Reproduce exactly, from the data that follows, the line with "You are a GUI", the line with "Click the gift icon for ビットコインをもらう", and every line that lies between them.

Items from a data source
━━━━━━━━
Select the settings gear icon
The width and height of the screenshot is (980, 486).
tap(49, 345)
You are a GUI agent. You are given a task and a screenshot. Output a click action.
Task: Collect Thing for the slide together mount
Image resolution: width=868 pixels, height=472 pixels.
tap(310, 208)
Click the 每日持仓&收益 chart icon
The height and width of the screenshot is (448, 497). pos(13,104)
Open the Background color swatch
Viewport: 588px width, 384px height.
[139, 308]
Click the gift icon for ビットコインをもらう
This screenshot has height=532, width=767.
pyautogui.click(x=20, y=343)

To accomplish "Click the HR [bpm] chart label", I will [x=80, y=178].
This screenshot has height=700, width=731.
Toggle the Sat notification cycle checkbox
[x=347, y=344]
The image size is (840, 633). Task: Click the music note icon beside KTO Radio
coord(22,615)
━━━━━━━━
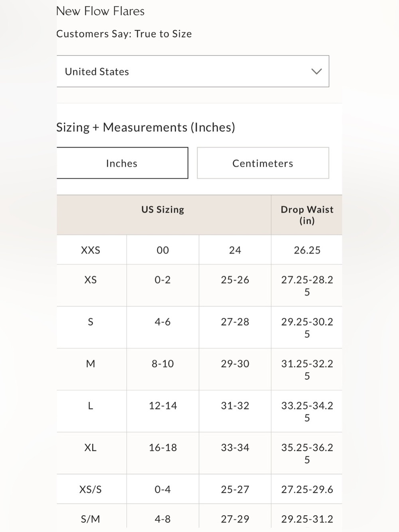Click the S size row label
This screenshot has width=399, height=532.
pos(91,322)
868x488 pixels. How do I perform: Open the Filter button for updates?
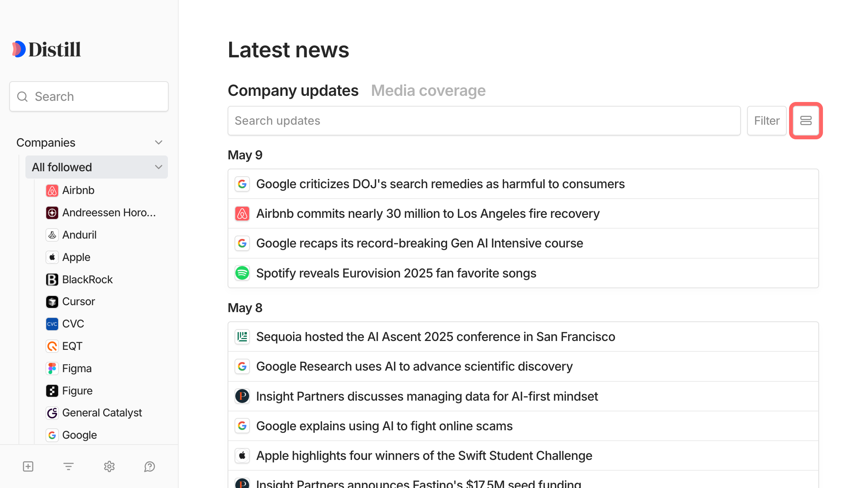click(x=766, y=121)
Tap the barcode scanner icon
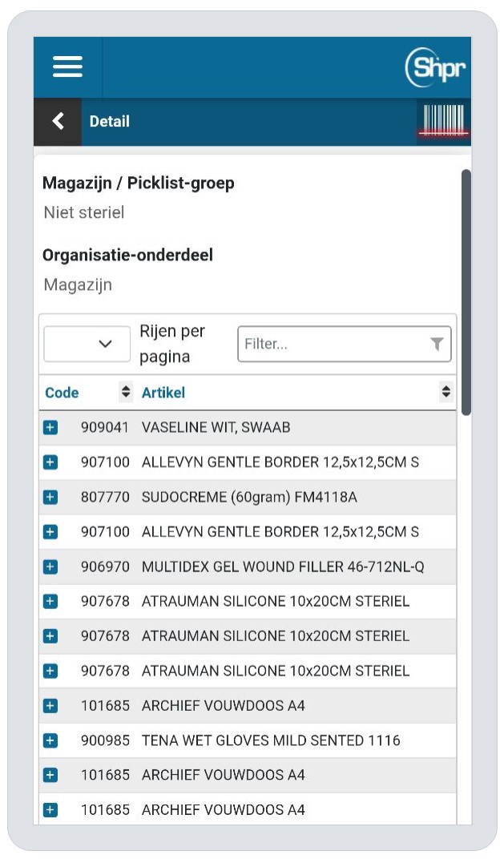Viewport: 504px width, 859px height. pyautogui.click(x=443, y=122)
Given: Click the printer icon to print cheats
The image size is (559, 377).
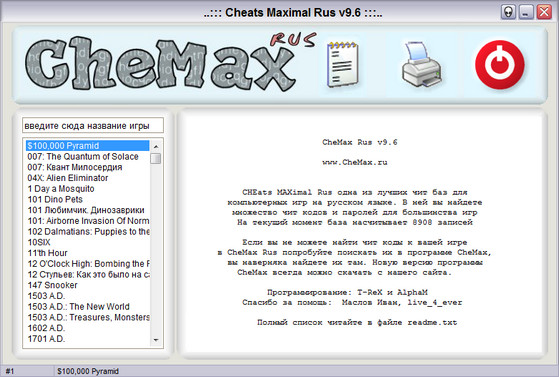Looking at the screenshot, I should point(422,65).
━━━━━━━━
> _Task result_:
You are a GUI agent. You are given a task and a screenshot. Output a click action.
Task: Collect Thing for the slide together mount
Image resolution: width=868 pixels, height=472 pixels.
tap(310, 208)
Click the 每日持仓&收益 chart icon
The height and width of the screenshot is (448, 497). pos(13,104)
Open the Background color swatch
Viewport: 588px width, 384px height.
[139, 308]
Click the gift icon for ビットコインをもらう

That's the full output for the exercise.